Maggie shook her head. “Who?”
Pauline glanced at Liam, and Maggie looked at him over her shoulder. He rolled his eyes good-naturedly. “It’s a Norwegian myth,” she went on. “You know, a lot of Scandinavian people settled up here.”
Maggie nodded—it’d been hard not to notice on their drive in: the euro-themed chalets; names on the mailboxes like Haugen and Bjornsson; the Scandinavian-themed restaurants (one with mountain goats on the roof); the Viking-themed cafés scattered among old fireworks stands, pickle shops, bakeries, everything that seemed to speak of summer tourism.
“She’s a dead old lady,” Pauline went on. “She’s basically the lady grim reaper.

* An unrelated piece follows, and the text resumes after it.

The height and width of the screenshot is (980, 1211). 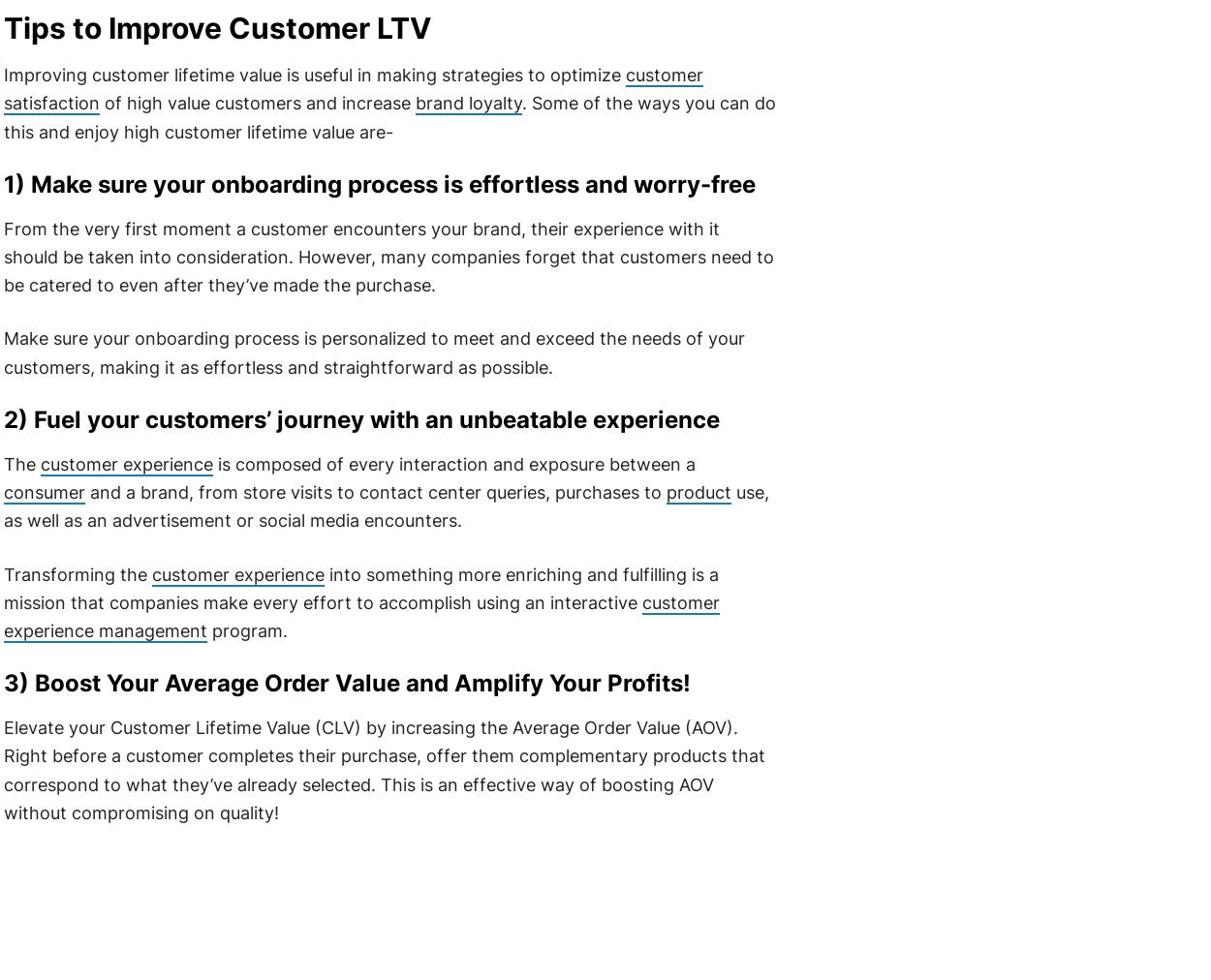 I want to click on 'The', so click(x=21, y=463).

She wanders the rocky shores and collects the souls of the dead and haunts the houses, waiting. If you look out your window and see her ambling along the shore toward your house, you’re . . . well . . .” She turned two thumbs down.
“Well, thanks for telling me,” Maggie said. “I’ll never sleep again.”
Pauline let out a scratchy “ha.”
For the rest of the ride they explained to her about Gill Creek, describing the two main groups: the retirees and the people who’d been born here. They told her where the tourists went (the restaurants downtown) and where the locals went (bonfires on the beach, a greasy spoon called Isla’s, a place called the Coffee Moose). They told her about Washington Island—which, Pauline said, was so stark and beautiful it could be Iceland—and, beyond it, deserted Rock Island. They promised to take her there on the ferry sometime.